At the time of writing, data processing frameworks such as Small map and his “cousins” like Hadoop, Pig, Hiveeither Spark – spark Allow the data consumer to batch process data at scale. On the stream processing side, tools like mill wheel, spark transmissioneither Storm came to support the user. Still, these existing models did not meet the requirement in some common use cases.
Consider an example: a video streaming provider's business revenue comes from billing advertisers for the amount of advertising viewed on their content.
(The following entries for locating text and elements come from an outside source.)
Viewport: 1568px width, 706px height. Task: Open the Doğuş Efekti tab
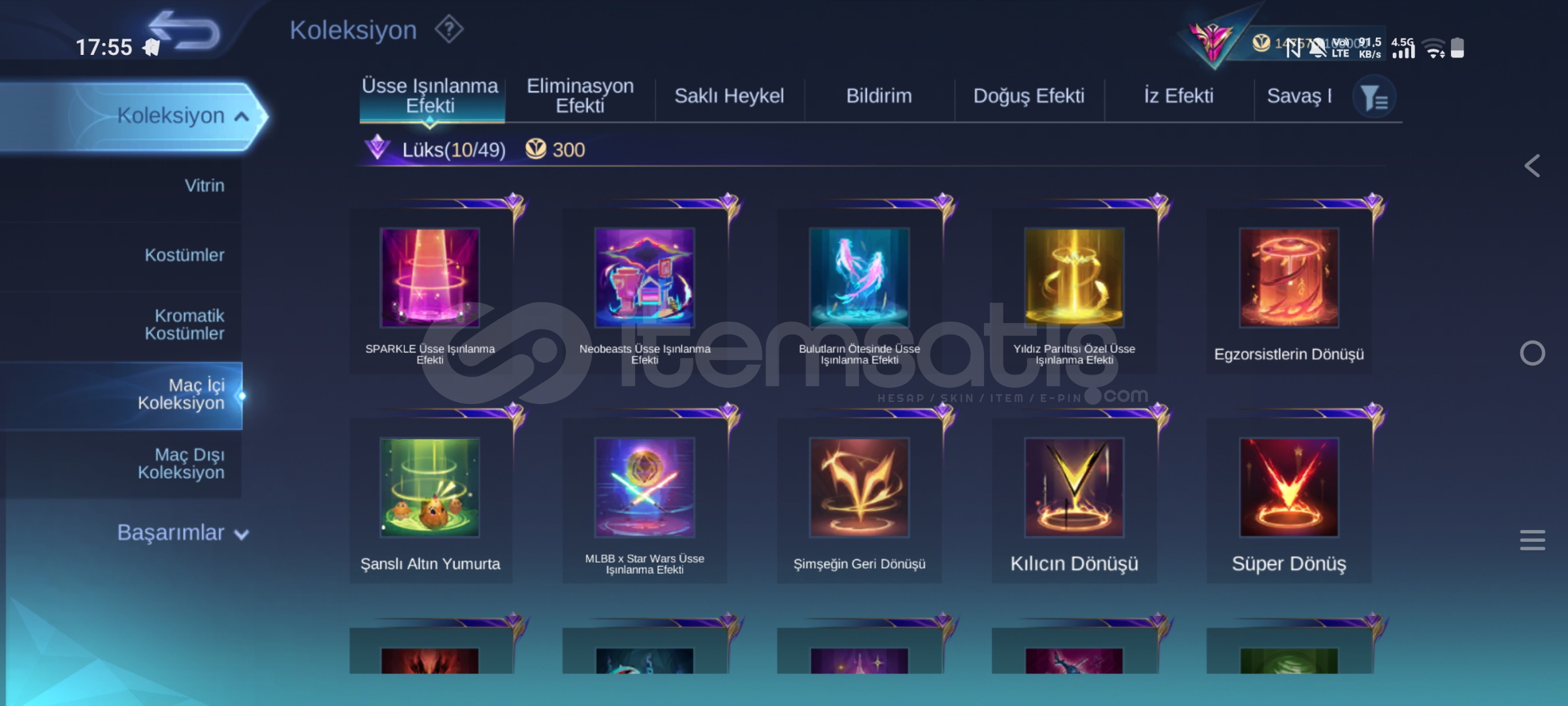click(x=1029, y=96)
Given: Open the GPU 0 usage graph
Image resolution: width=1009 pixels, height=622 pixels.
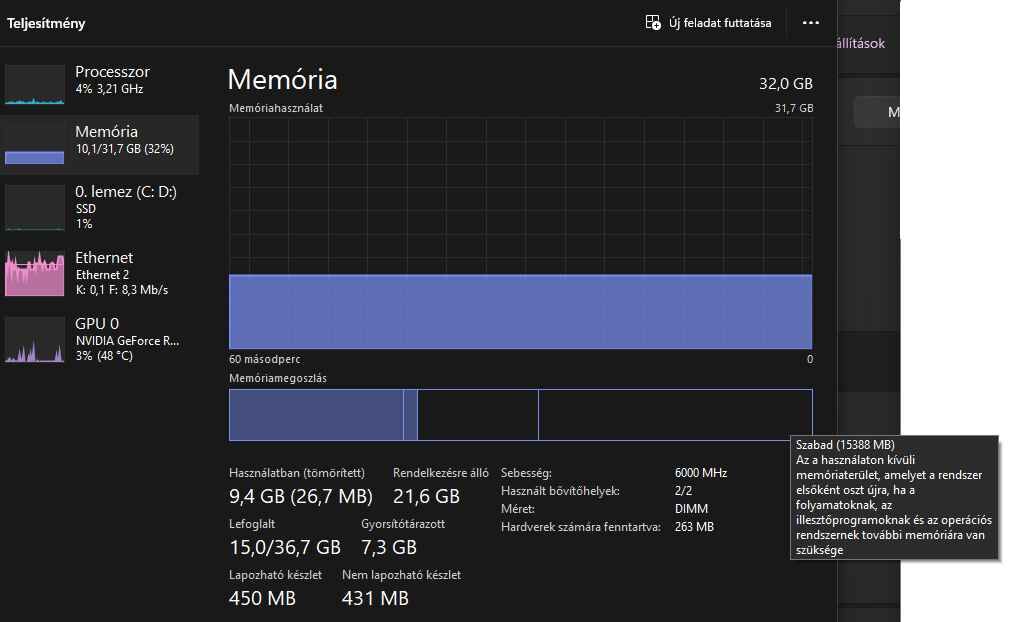Looking at the screenshot, I should 35,340.
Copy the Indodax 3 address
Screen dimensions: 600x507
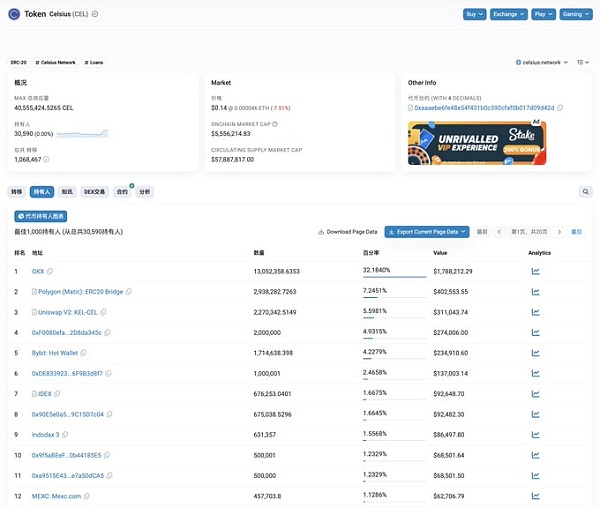pos(66,435)
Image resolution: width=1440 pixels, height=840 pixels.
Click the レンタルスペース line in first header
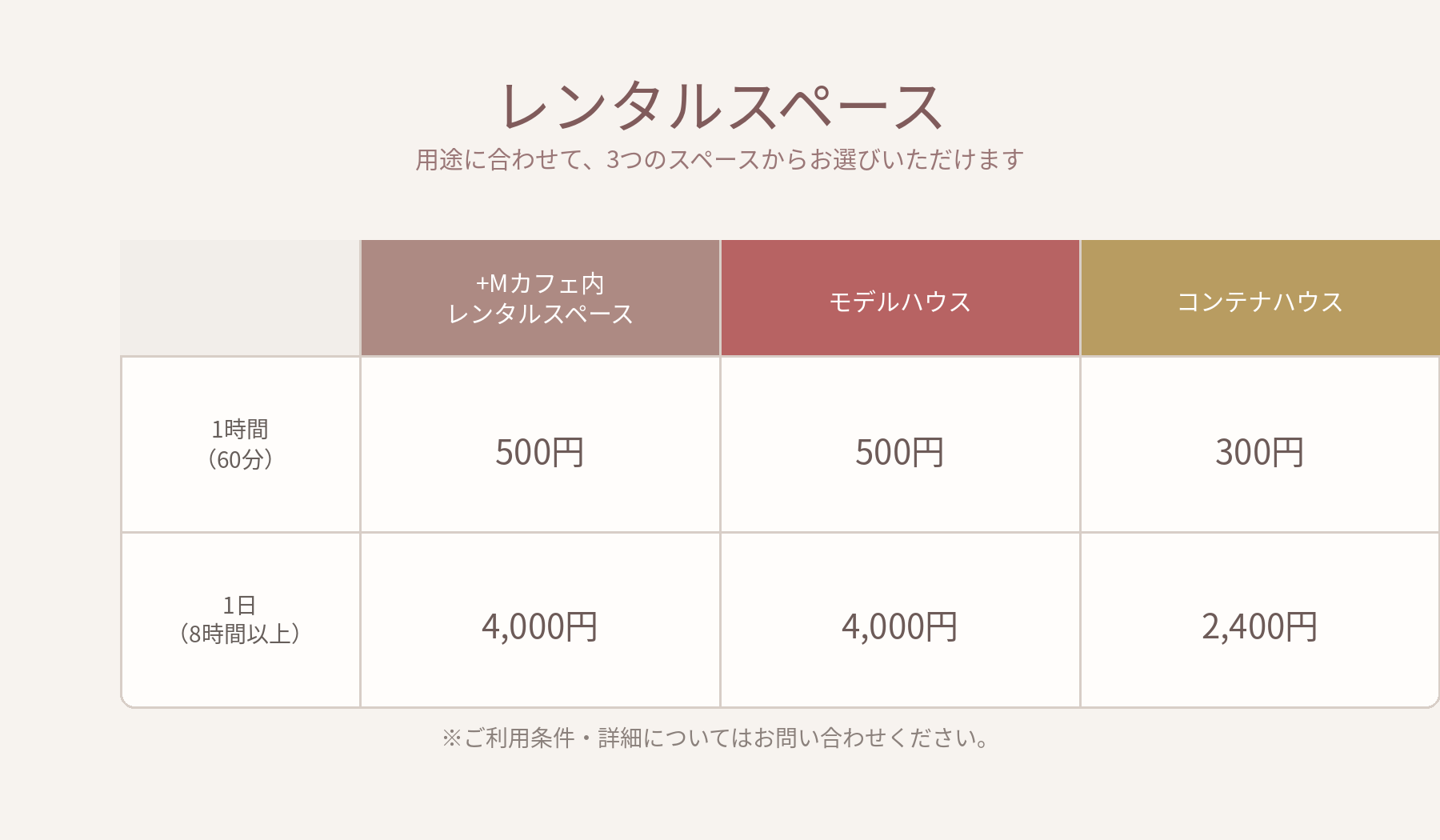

They want to know how much to bill each advertiser daily and add statistics about the videos and ads. Additionally, they want to perform offline experiments with large amounts of historical data. They want to know how often and for how long their videos are viewed, with what content/ads, and by what demographics. All information must be available quickly to adjust your business in almost real time. The processing system must also be simple and flexible to adapt to the complexity of the business. They also require a system that can handle data on a global scale, as the Internet allows businesses to reach more customers than ever before. Here are some observations from the people at Google about the state of data processing systems at that time:
- Batch systems like Small map, FlumeJava (Google internal technology) and Spark do not guarantee latency SLA as they require waiting for all input data to fit into a batch before processing it.
- Streaming processing systems that provide scalability and fault tolerance fall short of the expressiveness or correctness aspect.
- Many cannot provide exactly semantics, which affects correctness.
- Others lack the primitives necessary for window creation or provide window semantics that are limited to tuple-based or render-time-based windows (e.g. spark transmission)
- Most of those that provide windows based on event time are order-based or have limited window activation.
- MillWheel and Spark Streaming are sufficiently scalable, fault-tolerant, and low-latency, but they lack high-level programming models.
They conclude that the main weakness of all the models and systems mentioned above is the assumption that unlimited input data will eventually be complete. This approach no longer makes sense when we face the reality of today's huge and highly messy data. They also believe that any approach to solving diverse real-time workloads must provide simple yet powerful interfaces to balance correctness, latency, and cost based on specific use cases. From that perspective, the article has the following conceptual contribution to the unified stream processing model:
- Allow sorted results to be computed at the time of the event (when the event occurred) across an unbounded, unordered data source with configurable combinations of correctness, latency, and cost attributes.
- Separate process implementation into four related dimensions:
– What results are being computed?
– Where at the time of the event they are being computed.
– When they materialize during the processing time,
– How do previous results relate to subsequent improvements?
- Separating the logical abstraction of data processing from the underlying physical implementation layer allows users to choose the processing engine.
In the rest of this blog we will see how Google allows this contribution. One last thing before we move on to the next section: Google noted that there are “There is nothing magical about this model. “ The model doesn't suddenly make your expensive computed task run faster; provides a general framework that allows simple expression of parallel computation, which is not tied to any specific execution engine such as Spark or Flink.
The authors of the article use the term unlimited/limited to define infinite/finite data. They avoid using streaming/batch terms because they usually imply the use of a specific execution engine. The term unbound data describes data that does not have a predefined limit, for example, user interaction events of an active e-commerce application; The data flow only stops when the application is idle. While bounded data refers to data that can be defined by clear start and end boundaries, for example, exporting daily data from the operations database.